Dataset entries:
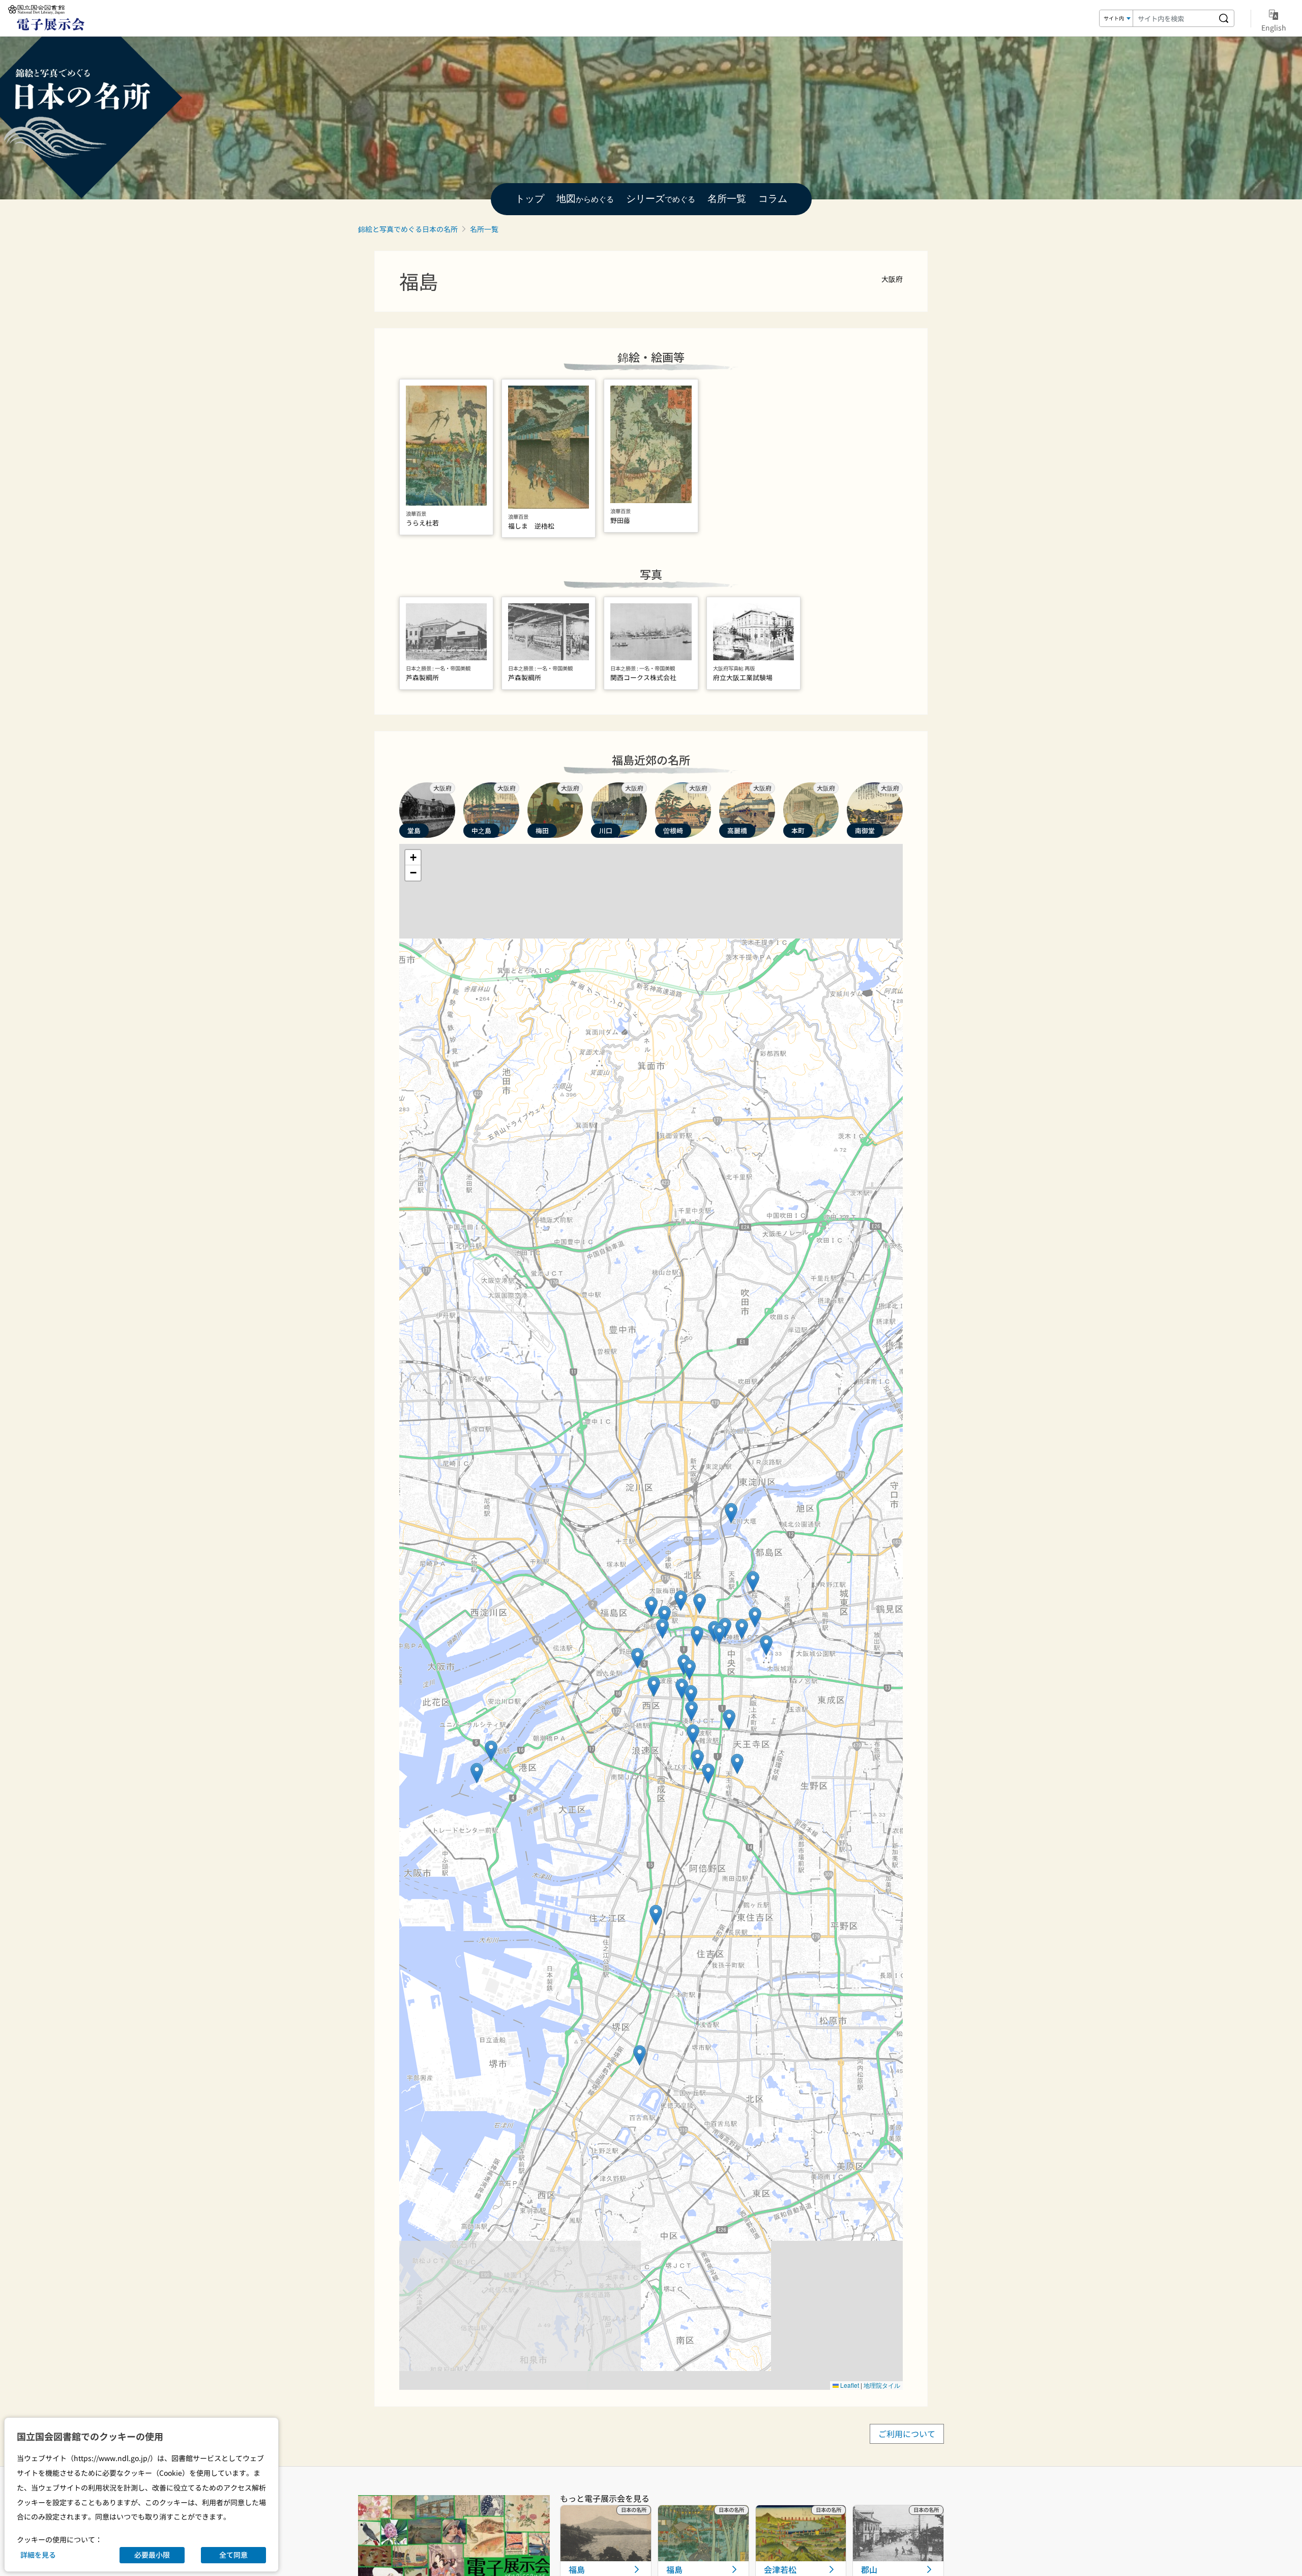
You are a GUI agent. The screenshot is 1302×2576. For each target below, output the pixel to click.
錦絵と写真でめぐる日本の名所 (408, 229)
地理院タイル (882, 2385)
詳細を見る (38, 2555)
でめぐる (660, 199)
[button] (766, 1645)
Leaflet (849, 2385)
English (1273, 27)
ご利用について (906, 2434)
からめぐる (585, 199)
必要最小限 (152, 2555)
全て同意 (233, 2555)
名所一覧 (484, 229)
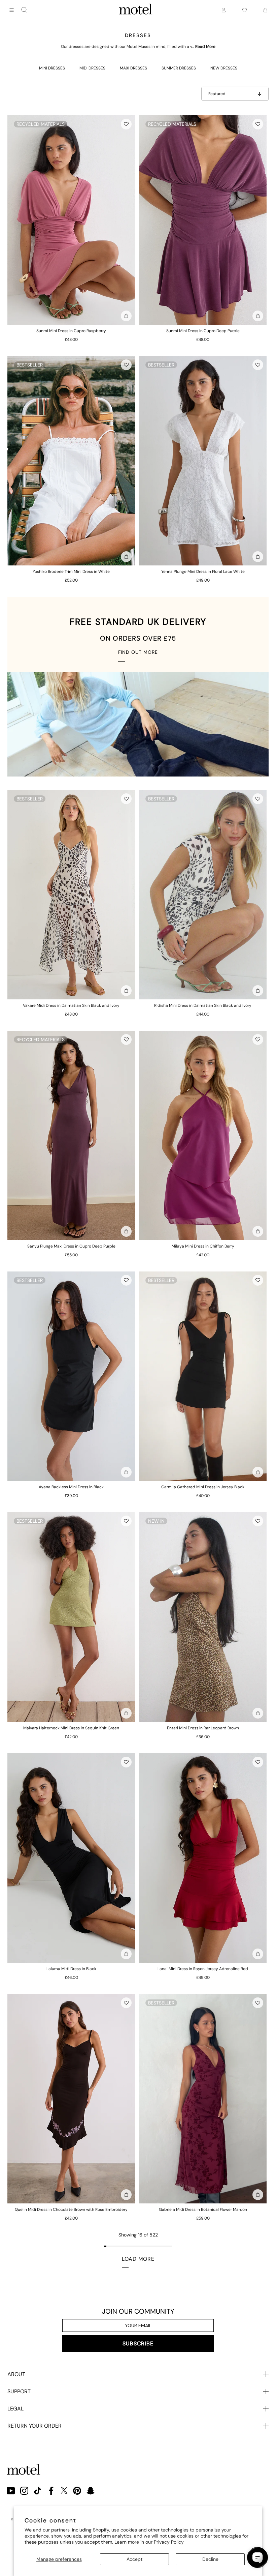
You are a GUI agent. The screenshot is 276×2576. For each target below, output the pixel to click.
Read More (205, 46)
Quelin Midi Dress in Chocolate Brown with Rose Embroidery (71, 2209)
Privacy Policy (169, 2542)
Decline (210, 2559)
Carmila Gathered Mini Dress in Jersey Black (202, 1487)
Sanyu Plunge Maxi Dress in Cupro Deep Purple (71, 1246)
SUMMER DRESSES (179, 68)
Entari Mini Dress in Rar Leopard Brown (203, 1728)
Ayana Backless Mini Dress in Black (71, 1487)
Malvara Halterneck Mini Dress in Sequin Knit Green (71, 1728)
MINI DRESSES (52, 68)
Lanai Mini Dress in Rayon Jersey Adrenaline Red (203, 1968)
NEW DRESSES (223, 68)
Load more (138, 2258)
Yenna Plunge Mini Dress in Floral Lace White (203, 571)
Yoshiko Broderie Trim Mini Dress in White (71, 571)
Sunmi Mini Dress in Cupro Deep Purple (203, 330)
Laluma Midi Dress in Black (71, 1968)
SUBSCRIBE (138, 2343)
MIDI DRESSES (92, 68)
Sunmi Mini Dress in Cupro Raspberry (71, 330)
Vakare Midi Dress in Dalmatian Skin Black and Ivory (71, 1005)
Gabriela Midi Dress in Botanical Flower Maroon (203, 2209)
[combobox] (25, 10)
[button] (126, 124)
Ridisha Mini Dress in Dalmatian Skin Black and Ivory (202, 1005)
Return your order (34, 2425)
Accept (134, 2559)
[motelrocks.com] (135, 10)
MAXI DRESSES (133, 68)
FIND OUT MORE (138, 652)
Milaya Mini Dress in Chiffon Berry (203, 1246)
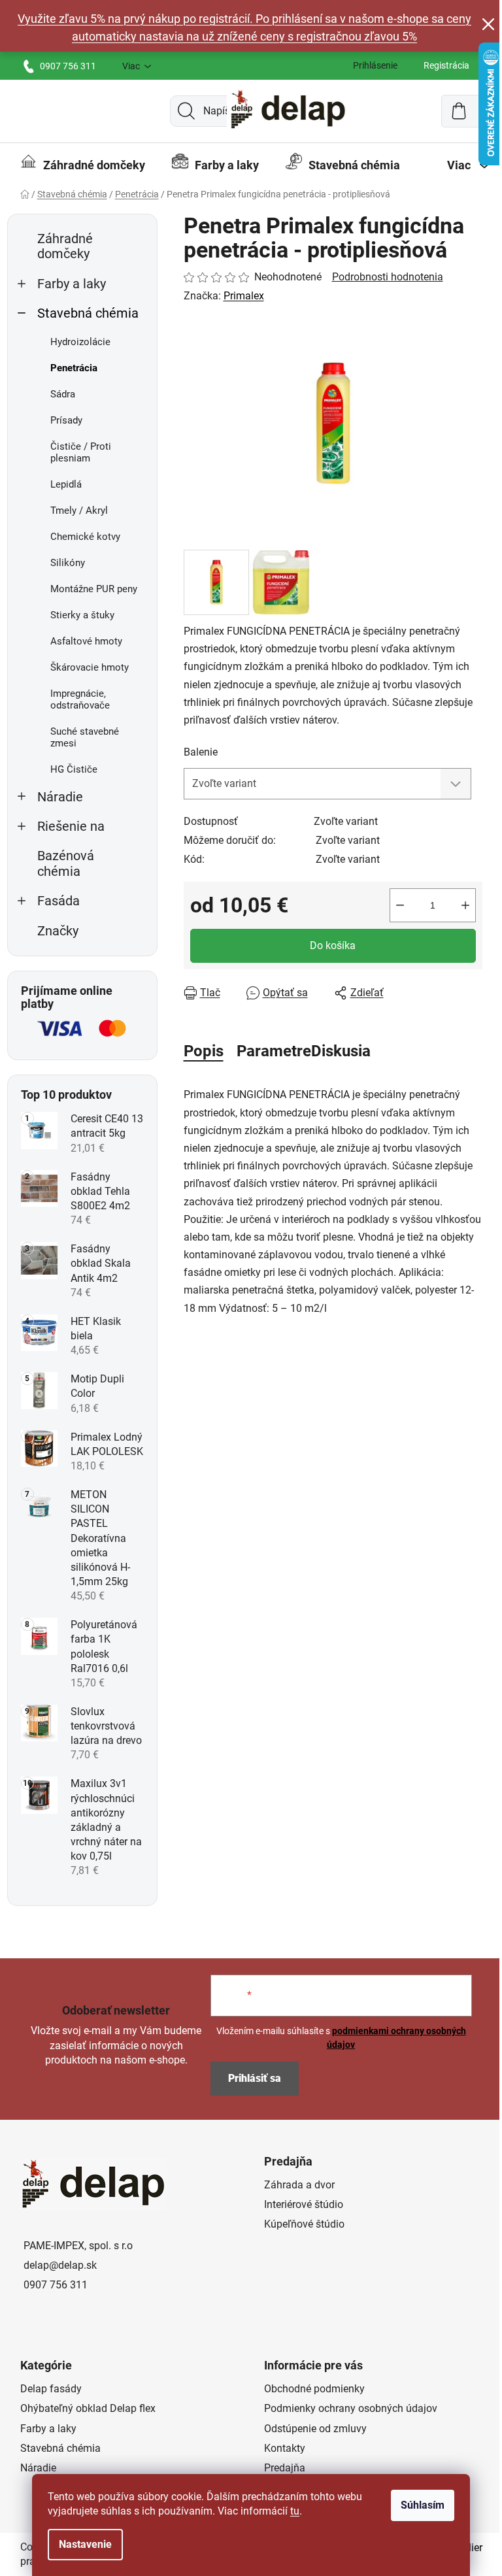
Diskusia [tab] (341, 1051)
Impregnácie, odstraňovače (80, 699)
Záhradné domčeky (65, 246)
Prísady (66, 420)
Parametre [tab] (274, 1051)
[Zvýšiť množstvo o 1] (465, 905)
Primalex (244, 296)
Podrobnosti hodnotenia (387, 277)
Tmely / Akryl (79, 510)
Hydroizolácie (80, 342)
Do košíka (333, 945)
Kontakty (284, 2448)
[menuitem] (82, 165)
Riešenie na (71, 826)
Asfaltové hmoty (86, 641)
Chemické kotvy (85, 537)
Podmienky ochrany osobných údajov (350, 2408)
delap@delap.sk (60, 2265)
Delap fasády (51, 2389)
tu (294, 2511)
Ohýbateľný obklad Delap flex (88, 2408)
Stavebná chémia (88, 313)
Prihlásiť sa (254, 2078)
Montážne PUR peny (93, 589)
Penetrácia (73, 368)
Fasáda (58, 901)
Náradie (60, 797)
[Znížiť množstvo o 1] (400, 905)
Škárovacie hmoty (89, 667)
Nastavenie (85, 2544)
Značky (57, 931)
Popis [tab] (204, 1051)
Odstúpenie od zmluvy (315, 2428)
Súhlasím (422, 2505)
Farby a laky (71, 284)
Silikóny (67, 563)
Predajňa (284, 2468)
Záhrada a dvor (299, 2185)
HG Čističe (73, 769)
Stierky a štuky (82, 615)
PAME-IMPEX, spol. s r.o (78, 2245)
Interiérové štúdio (303, 2204)
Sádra (62, 394)
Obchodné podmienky (314, 2389)
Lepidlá (66, 484)
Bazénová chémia (65, 863)
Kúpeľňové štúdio (304, 2224)
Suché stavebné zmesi (84, 737)
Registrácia (446, 65)
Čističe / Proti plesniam (80, 452)
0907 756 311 (68, 66)
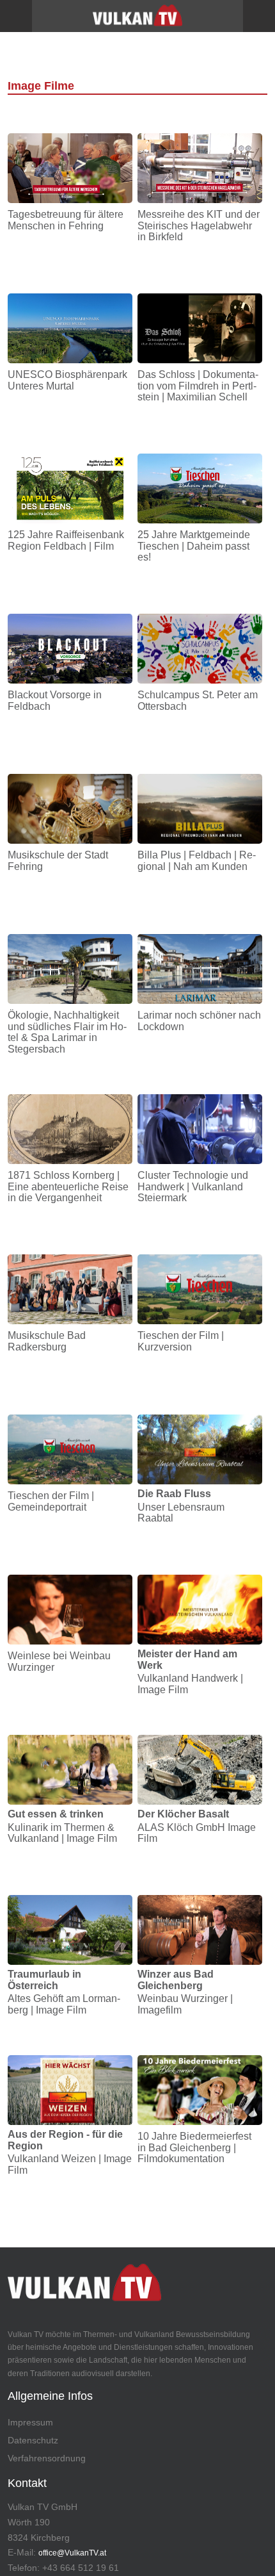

*Assignment*:
Please, without any pictures, retype the records exactly as they appear.

*Response to this task*:
You are a GUI agent. The screenshot is 1302×2576. For each target below, output the pixel to click.
錦絵と写真でめぐる日本の名所 (408, 229)
地理院タイル (882, 2385)
詳細を見る (38, 2555)
でめぐる (660, 199)
[button] (766, 1645)
Leaflet (849, 2385)
English (1273, 27)
ご利用について (906, 2434)
からめぐる (585, 199)
必要最小限 (152, 2555)
全て同意 (233, 2555)
名所一覧 (484, 229)
You are a GUI agent. The screenshot is 276×2576. For each target below, output the pixel to click.
Read More (205, 46)
Quelin Midi Dress in Chocolate Brown with Rose Embroidery (71, 2209)
Privacy Policy (169, 2542)
Decline (210, 2559)
Carmila Gathered Mini Dress in Jersey Black (202, 1487)
Sanyu Plunge Maxi Dress in Cupro Deep Purple (71, 1246)
SUMMER DRESSES (179, 68)
Entari Mini Dress in Rar Leopard Brown (203, 1728)
Ayana Backless Mini Dress in Black (71, 1487)
Malvara Halterneck Mini Dress in Sequin Knit Green (71, 1728)
MINI DRESSES (52, 68)
Lanai Mini Dress in Rayon Jersey Adrenaline Red (203, 1968)
NEW DRESSES (223, 68)
Load more (138, 2258)
Yenna Plunge Mini Dress in Floral Lace White (203, 571)
Yoshiko Broderie Trim Mini Dress in White (71, 571)
Sunmi Mini Dress in Cupro Deep Purple (203, 330)
Laluma Midi Dress in Black (71, 1968)
SUBSCRIBE (138, 2343)
MIDI DRESSES (92, 68)
Sunmi Mini Dress in Cupro Raspberry (71, 330)
Vakare Midi Dress in Dalmatian Skin Black and Ivory (71, 1005)
Gabriela Midi Dress in Botanical Flower Maroon (203, 2209)
[combobox] (25, 10)
[button] (126, 124)
Ridisha Mini Dress in Dalmatian Skin Black and Ivory (202, 1005)
Return your order (34, 2425)
Accept (134, 2559)
[motelrocks.com] (135, 10)
MAXI DRESSES (133, 68)
FIND OUT MORE (138, 652)
Milaya Mini Dress in Chiffon Berry (203, 1246)
Diskusia [tab] (341, 1051)
Impregnácie, odstraňovače (80, 699)
Záhradné domčeky (65, 246)
Prísady (66, 420)
Parametre [tab] (274, 1051)
[Zvýšiť množstvo o 1] (465, 905)
Primalex (244, 296)
Podrobnosti hodnotenia (387, 277)
Tmely / Akryl (79, 510)
Hydroizolácie (80, 342)
Do košíka (333, 945)
Kontakty (284, 2448)
[menuitem] (82, 165)
Riešenie na (71, 826)
Asfaltové hmoty (86, 641)
Chemické kotvy (85, 537)
Podmienky ochrany osobných údajov (350, 2408)
delap@delap.sk (60, 2265)
Delap fasády (51, 2389)
tu (294, 2511)
Ohýbateľný obklad Delap flex (88, 2408)
Stavebná chémia (88, 313)
Prihlásiť sa (254, 2078)
Montážne PUR peny (93, 589)
Penetrácia (73, 368)
Fasáda (58, 901)
Náradie (60, 797)
[Znížiť množstvo o 1] (400, 905)
Škárovacie hmoty (89, 667)
Nastavenie (85, 2544)
Značky (57, 931)
Popis [tab] (204, 1051)
Odstúpenie od zmluvy (315, 2428)
Súhlasím (422, 2505)
Farby a laky (71, 284)
Silikóny (67, 563)
Predajňa (284, 2468)
Záhrada a dvor (299, 2185)
HG Čističe (73, 769)
Stierky a štuky (82, 615)
PAME-IMPEX, spol. s r.o (78, 2245)
Interiérové štúdio (303, 2204)
Sádra (62, 394)
Obchodné podmienky (314, 2389)
Lepidlá (66, 484)
Bazénová chémia (65, 863)
Kúpeľňové štúdio (304, 2224)
Suché stavebné zmesi (84, 737)
Registrácia (446, 65)
Čističe / Proti plesniam (80, 452)
0907 756 311 (68, 66)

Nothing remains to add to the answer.